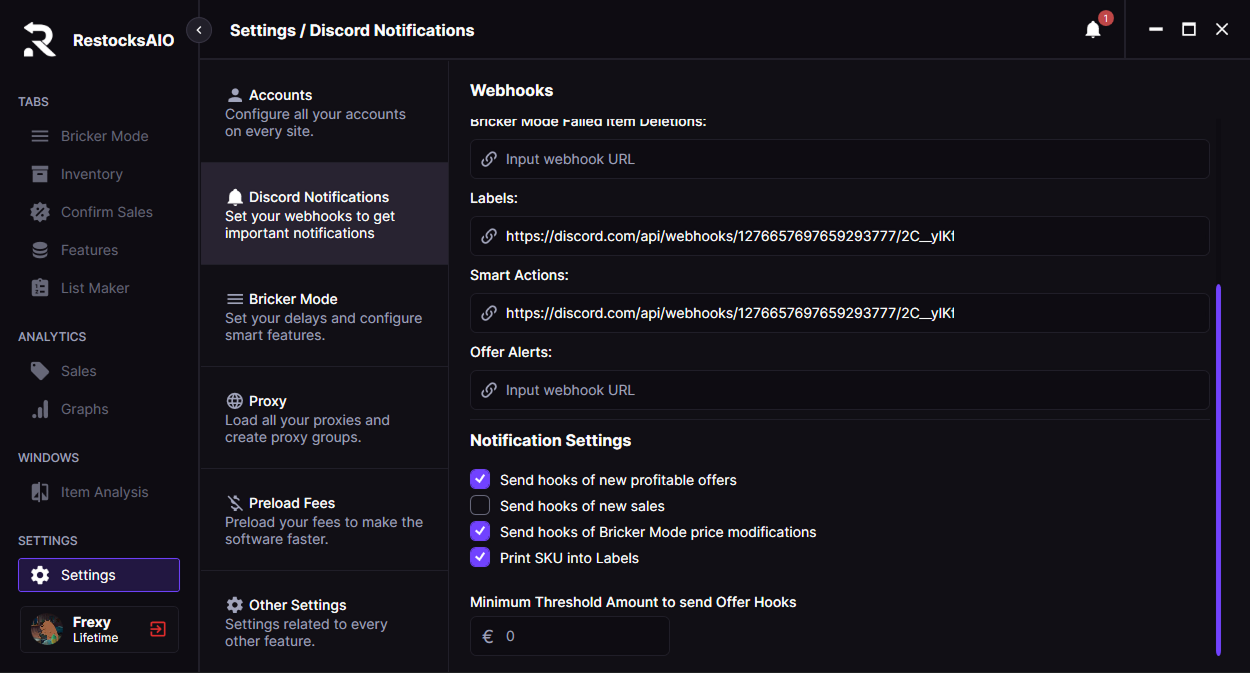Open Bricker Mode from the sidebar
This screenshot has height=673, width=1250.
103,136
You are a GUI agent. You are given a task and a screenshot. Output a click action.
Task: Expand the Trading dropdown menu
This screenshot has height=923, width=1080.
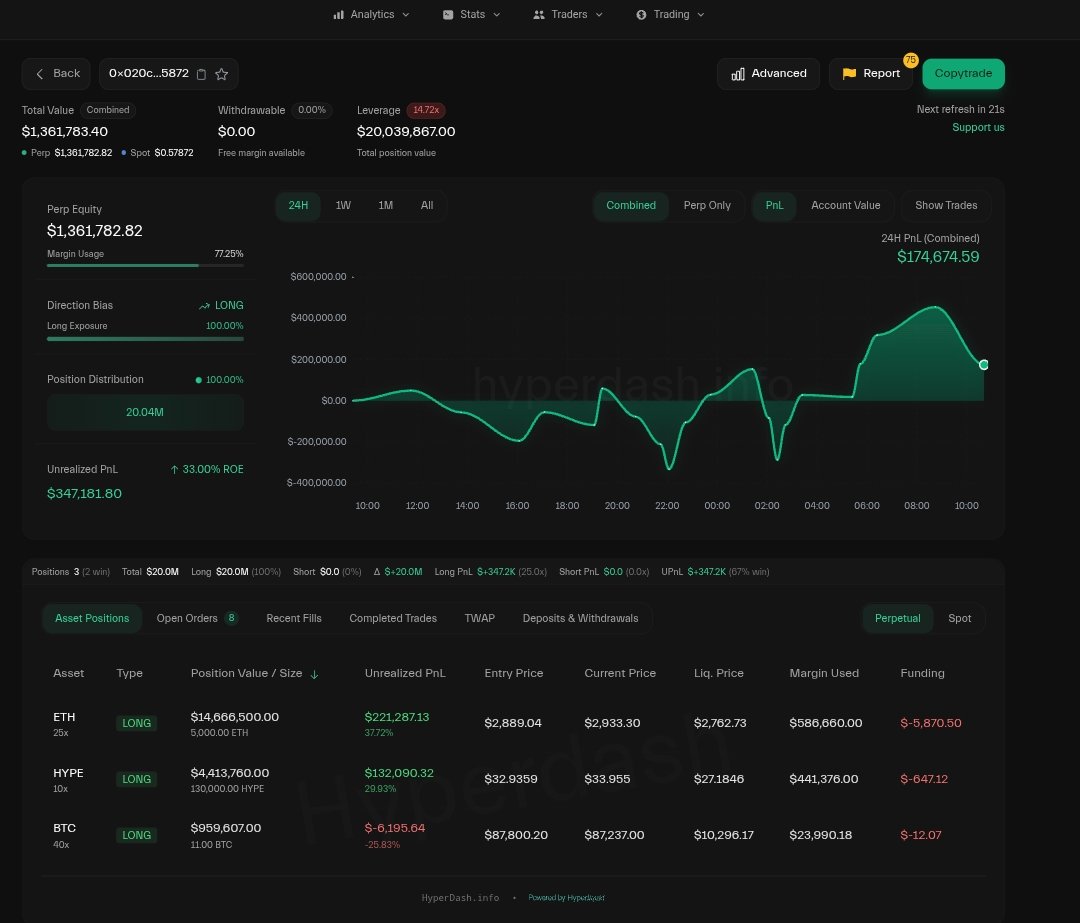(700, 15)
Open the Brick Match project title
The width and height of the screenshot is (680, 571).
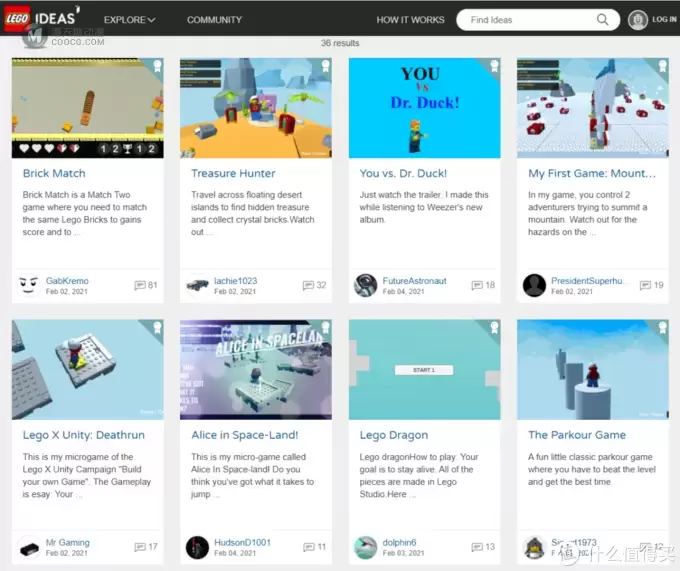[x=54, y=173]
════════════════════
■ EXERCISE: An exact reproduction of the lines from the line containing "You are a GUI" through the end of the listing above is needed; pictures stay out.

■ ANSWER SPACE:
You are a GUI agent. You are given a task and a screenshot. Output a click action.
Task: Expand the Trading dropdown menu
This screenshot has height=923, width=1080.
(700, 15)
Open the Brick Match project title
The width and height of the screenshot is (680, 571).
[x=54, y=173]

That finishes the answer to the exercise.